Copy out every one of the items below word for word, omitting the pictures.

---- Given data

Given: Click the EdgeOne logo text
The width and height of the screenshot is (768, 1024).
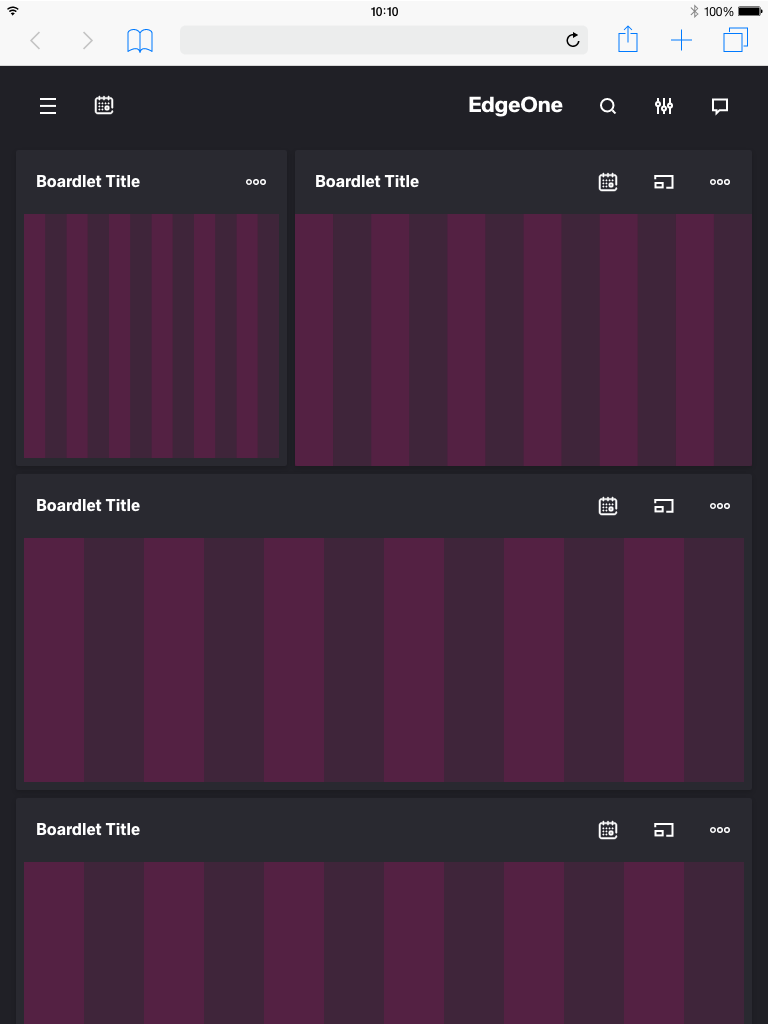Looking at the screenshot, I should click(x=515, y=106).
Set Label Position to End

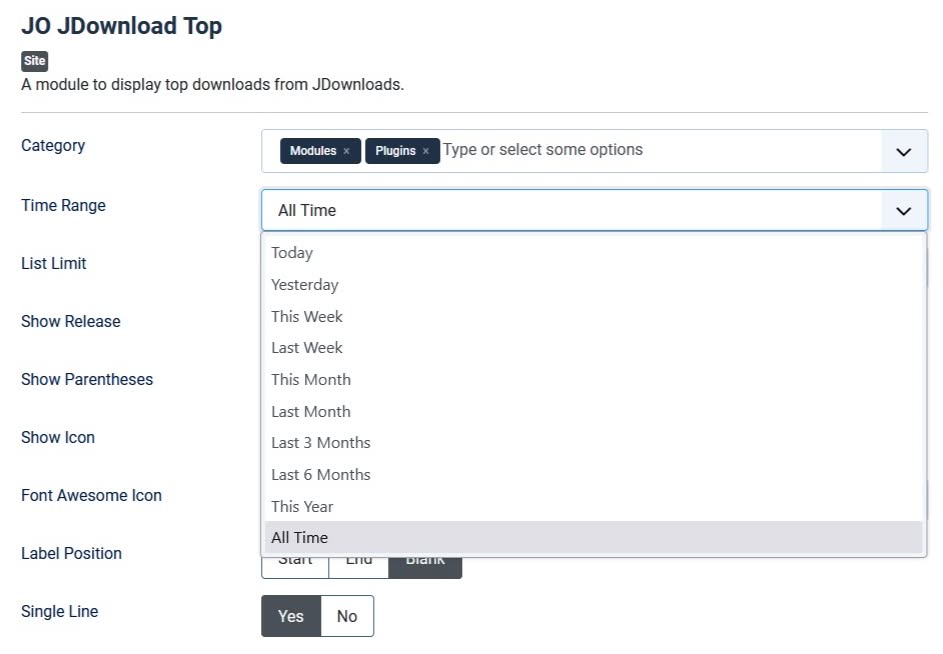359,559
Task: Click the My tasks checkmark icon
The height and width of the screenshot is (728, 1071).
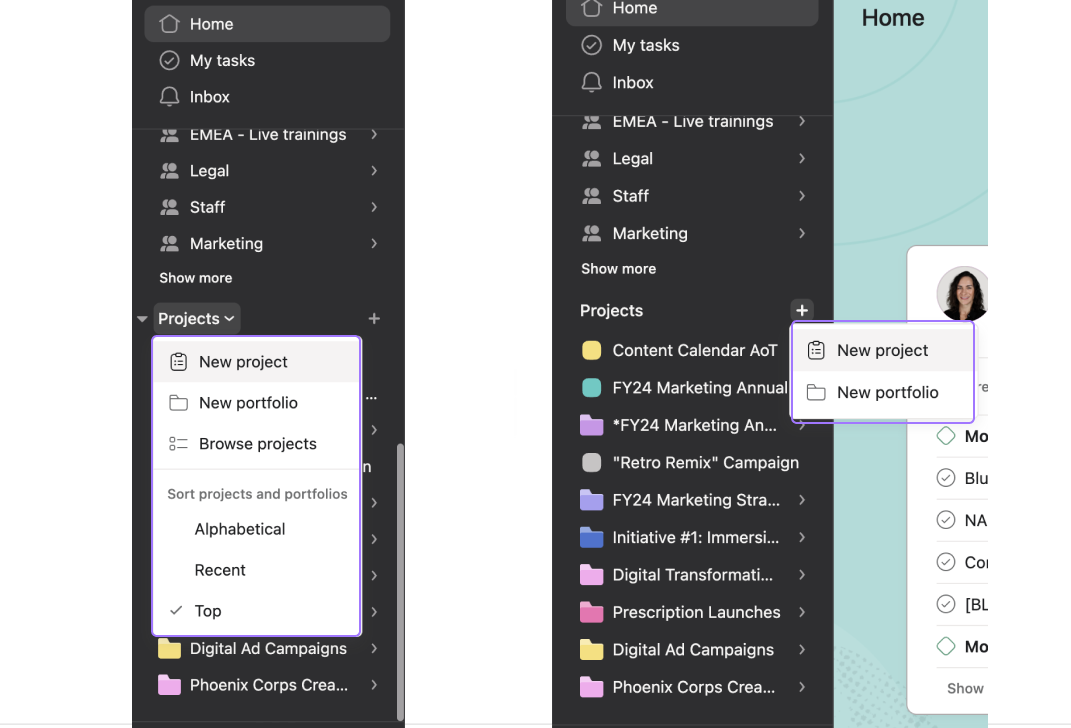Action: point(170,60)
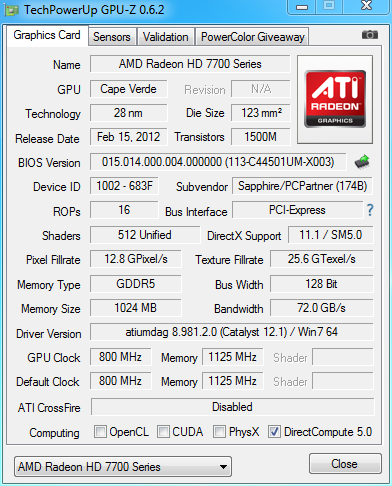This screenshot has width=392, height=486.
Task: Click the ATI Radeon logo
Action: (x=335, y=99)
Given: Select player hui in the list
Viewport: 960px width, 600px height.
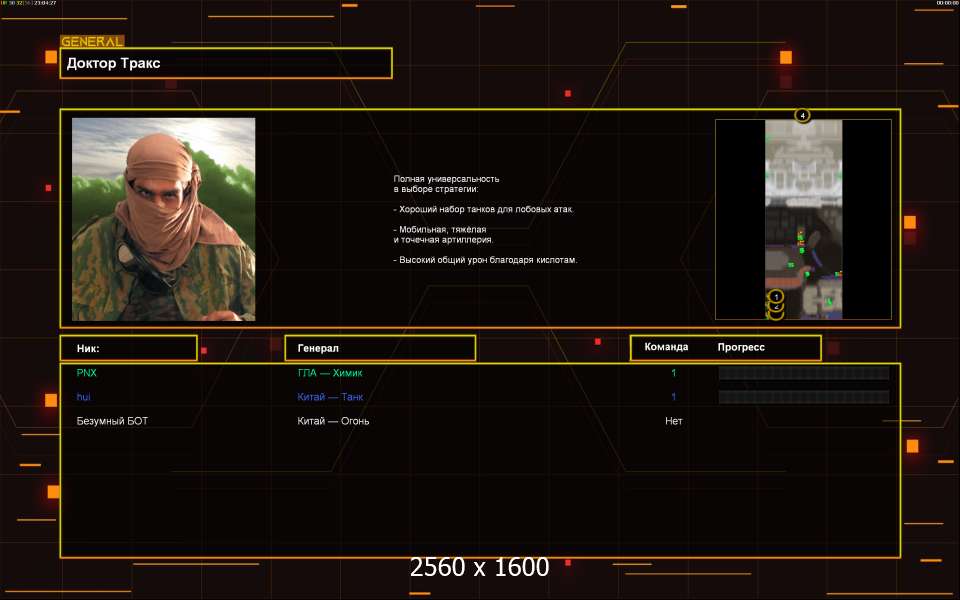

--------

# Answer to this problem:
Given: Click the EdgeOne logo text
The width and height of the screenshot is (768, 1024).
Looking at the screenshot, I should click(x=515, y=106).
Set Label Position to End

359,559
Task: Click the My tasks checkmark icon
The height and width of the screenshot is (728, 1071).
Action: point(170,60)
This screenshot has width=392, height=486.
Task: Click the ATI Radeon logo
Action: (x=335, y=99)
Given: Select player hui in the list
Viewport: 960px width, 600px height.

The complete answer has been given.